REQUIREMENT >>
Copy the lines of the data running from the one containing "Task: Click the Lavochkin" through the one containing "Action: 669,859", both included, and reproduce them verbatim without the pictures.

DATASET EXTRACT >>
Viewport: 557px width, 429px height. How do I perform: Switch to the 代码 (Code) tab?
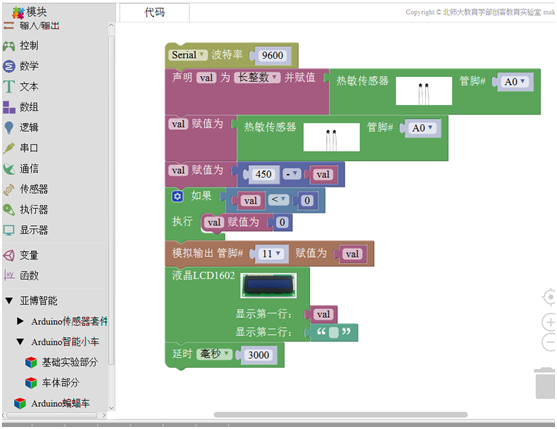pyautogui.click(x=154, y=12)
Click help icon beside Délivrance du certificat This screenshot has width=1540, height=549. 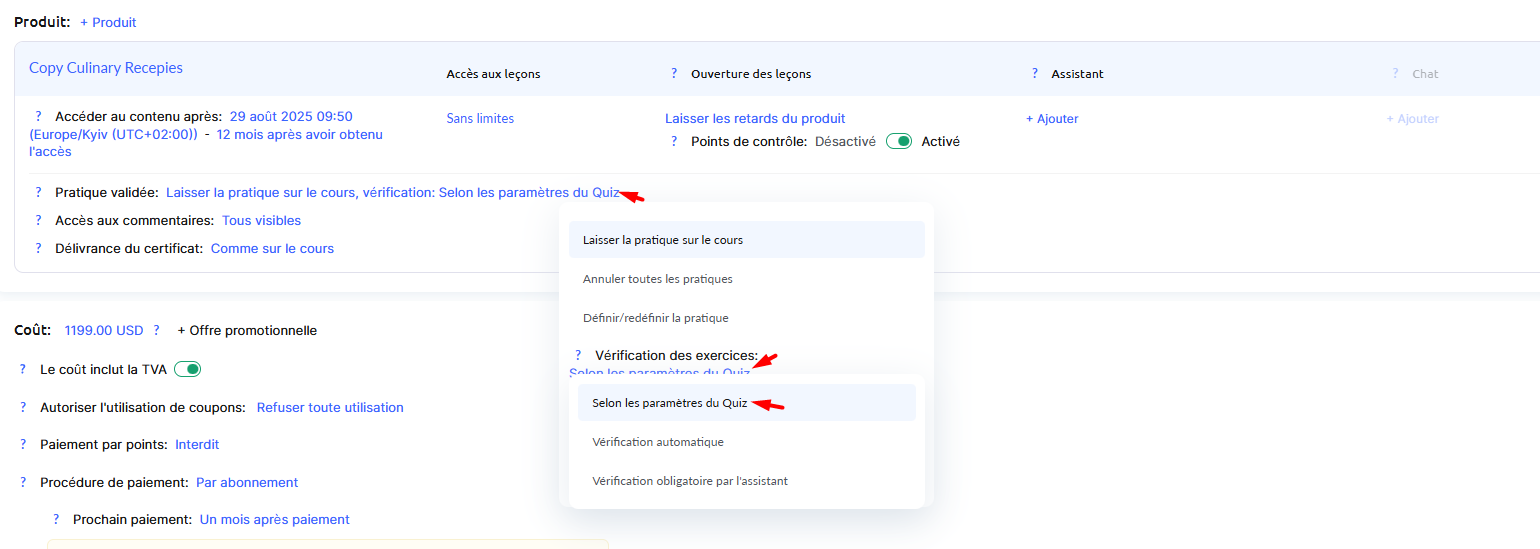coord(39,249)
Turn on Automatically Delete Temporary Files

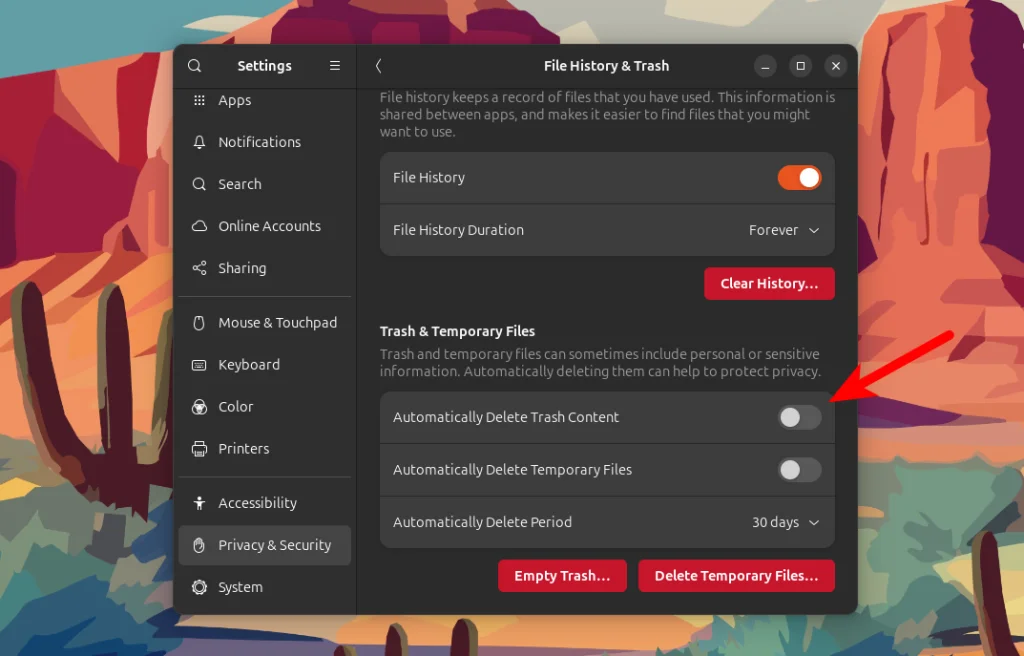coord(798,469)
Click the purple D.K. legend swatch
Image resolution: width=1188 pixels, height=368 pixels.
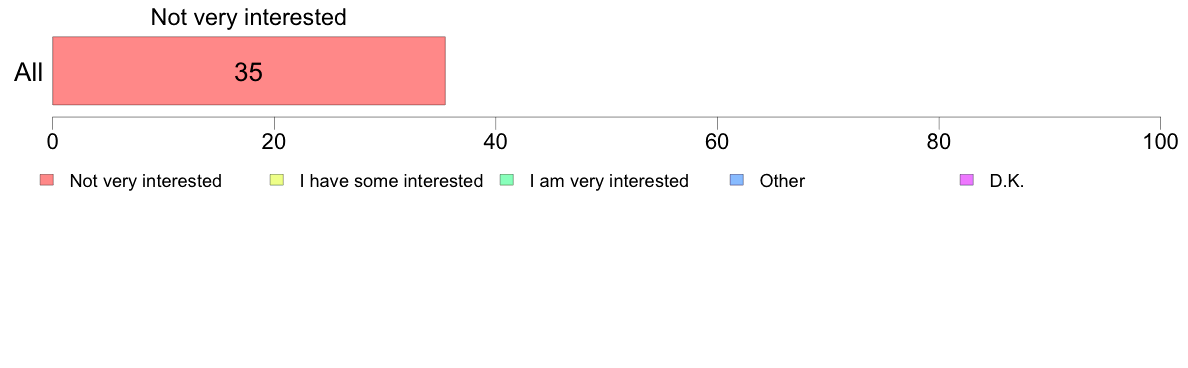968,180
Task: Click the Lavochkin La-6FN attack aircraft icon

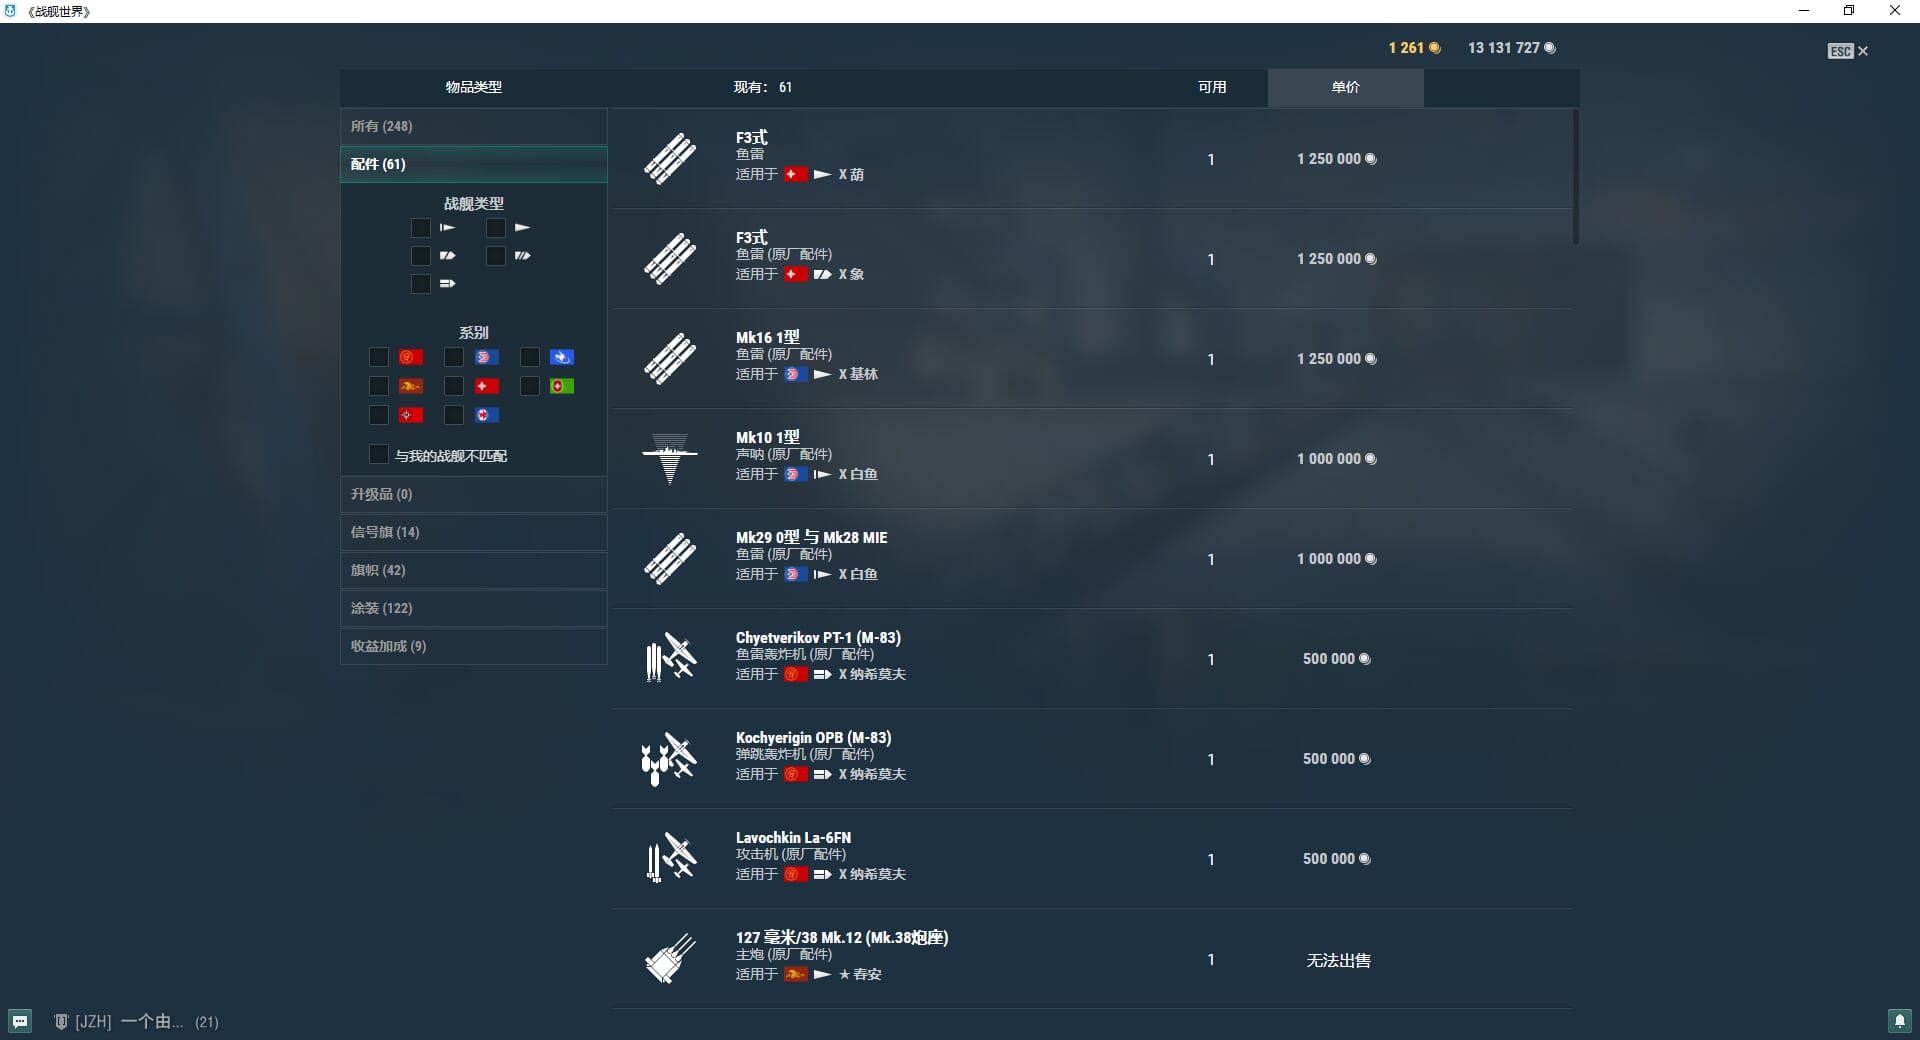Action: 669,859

...

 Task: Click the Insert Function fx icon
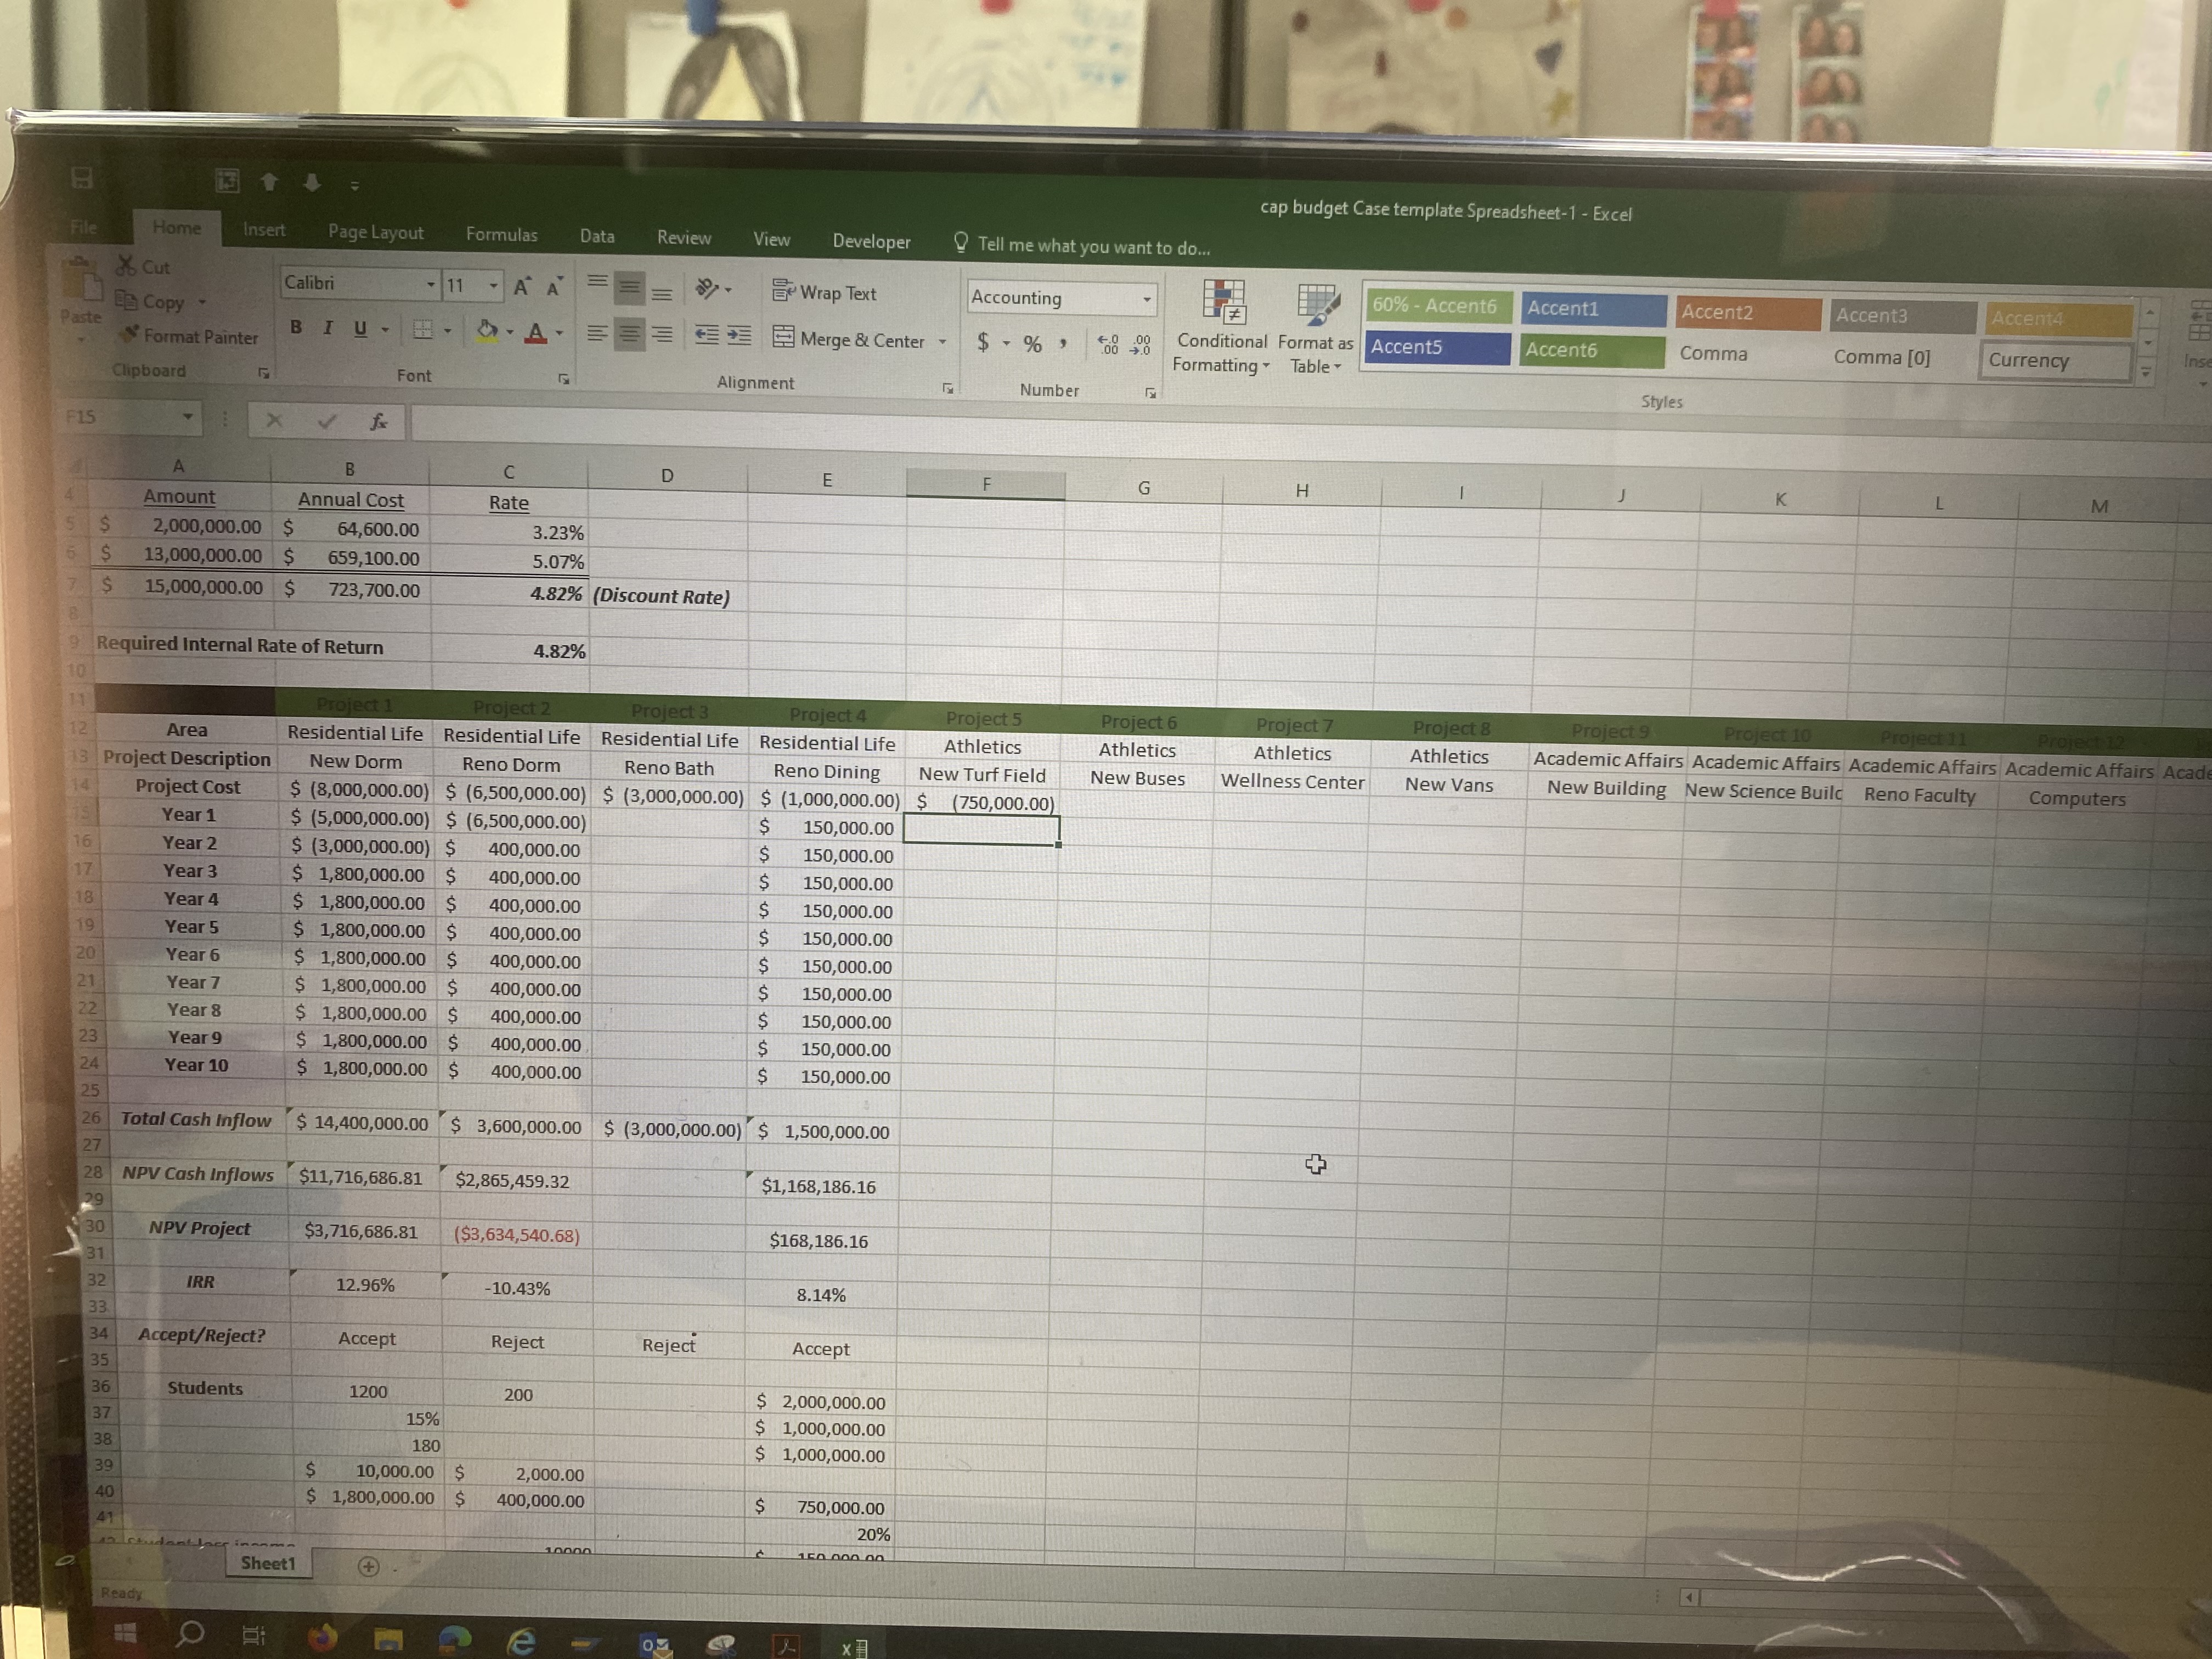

EXERCISE ANSWER >>
Task: Click the Lavochkin La-6FN attack aircraft icon

Action: 669,859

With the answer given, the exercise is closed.